Comic Cup 8 Round 1 Intro - Meet the crims by andydougan
1-31-02
I'm Captain Redundant. I often say superfluous words unnecessarily a lot when I talk.
I'm Corporal Apathy. I've also got some special trait or something. Who cares?
I'm not Colonel Perjury. I sometimes tell the truth.
That's the biggest lie I ever heard. I'm Brigadier General Hyperbole. I do nothing but exaggerate. I'm the leader of our gang, which makes me omnipotent.
We're going to hold up the corner shop. We'll make off with trillions of dollars!
*sigh* Do we have to?
CC8 Round 1 - Crims House Party add-on by kramer_vs_kramer
1-31-02
I really can't be bothered with this, Brigadier. I mean, one trillion dollars, is it really worth it?
Look, Corporal, I didn't spend years and years planning this master heist for you to chicken out.
Brigadier, that was the least pathetic pun I ever heard.
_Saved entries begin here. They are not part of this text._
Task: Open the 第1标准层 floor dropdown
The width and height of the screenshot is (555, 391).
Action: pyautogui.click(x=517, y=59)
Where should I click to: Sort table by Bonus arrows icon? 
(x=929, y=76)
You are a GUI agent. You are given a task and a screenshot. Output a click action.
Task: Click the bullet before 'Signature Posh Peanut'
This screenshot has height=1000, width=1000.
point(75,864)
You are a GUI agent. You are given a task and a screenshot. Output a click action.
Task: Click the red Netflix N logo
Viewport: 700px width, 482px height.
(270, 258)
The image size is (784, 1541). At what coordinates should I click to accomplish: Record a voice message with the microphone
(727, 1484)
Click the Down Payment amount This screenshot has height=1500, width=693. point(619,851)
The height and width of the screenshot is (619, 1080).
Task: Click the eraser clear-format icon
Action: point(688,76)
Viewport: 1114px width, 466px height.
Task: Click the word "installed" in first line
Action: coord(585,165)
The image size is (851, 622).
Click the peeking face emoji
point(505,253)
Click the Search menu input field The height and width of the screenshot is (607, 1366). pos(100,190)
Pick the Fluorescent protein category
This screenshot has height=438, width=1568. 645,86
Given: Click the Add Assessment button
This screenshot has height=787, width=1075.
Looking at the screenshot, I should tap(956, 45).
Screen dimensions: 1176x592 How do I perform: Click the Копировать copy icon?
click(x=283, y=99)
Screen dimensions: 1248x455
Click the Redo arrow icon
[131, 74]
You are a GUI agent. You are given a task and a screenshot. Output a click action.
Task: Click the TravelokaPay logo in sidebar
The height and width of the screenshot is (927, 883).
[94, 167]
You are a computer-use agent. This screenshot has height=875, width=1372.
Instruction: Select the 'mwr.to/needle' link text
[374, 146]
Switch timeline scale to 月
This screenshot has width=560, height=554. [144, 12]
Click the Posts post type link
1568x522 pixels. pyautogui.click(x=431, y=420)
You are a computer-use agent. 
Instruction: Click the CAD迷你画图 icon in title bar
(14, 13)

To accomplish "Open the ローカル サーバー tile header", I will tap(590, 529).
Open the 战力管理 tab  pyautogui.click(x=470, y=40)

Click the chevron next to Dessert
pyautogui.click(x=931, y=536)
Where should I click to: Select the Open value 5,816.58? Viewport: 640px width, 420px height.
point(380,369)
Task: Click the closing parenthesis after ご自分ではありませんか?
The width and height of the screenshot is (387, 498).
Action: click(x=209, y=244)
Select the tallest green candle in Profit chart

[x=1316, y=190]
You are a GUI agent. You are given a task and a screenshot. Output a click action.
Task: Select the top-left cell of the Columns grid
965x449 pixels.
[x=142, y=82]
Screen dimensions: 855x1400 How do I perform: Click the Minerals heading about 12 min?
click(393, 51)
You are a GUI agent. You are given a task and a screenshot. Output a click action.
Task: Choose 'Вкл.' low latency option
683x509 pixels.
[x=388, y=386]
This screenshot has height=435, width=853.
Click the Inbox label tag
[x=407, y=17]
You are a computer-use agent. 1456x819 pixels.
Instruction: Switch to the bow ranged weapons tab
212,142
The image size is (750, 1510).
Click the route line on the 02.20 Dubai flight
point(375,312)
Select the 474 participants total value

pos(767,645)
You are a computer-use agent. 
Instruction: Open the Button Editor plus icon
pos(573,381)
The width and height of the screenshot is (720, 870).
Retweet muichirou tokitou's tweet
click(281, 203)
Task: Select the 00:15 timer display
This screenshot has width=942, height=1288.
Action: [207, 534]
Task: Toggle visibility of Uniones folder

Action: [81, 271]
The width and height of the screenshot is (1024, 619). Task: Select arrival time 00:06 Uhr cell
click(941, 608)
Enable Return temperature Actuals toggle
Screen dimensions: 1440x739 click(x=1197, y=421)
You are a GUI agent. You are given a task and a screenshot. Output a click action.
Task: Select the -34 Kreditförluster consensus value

Thank you Colonel. You're the best Colonel in the whole entire universe, of which I am the supreme ruler. Now here's the plan...
The corner shop is just across the street. It is guarded by four million trained mercenaries, with special rail guns like the one Arnie had in the film "Eraser".
This all sounds too much like excessive strenuous hard work. Can't we just rob an ATM machine?

2-01-02 3:07pm (new)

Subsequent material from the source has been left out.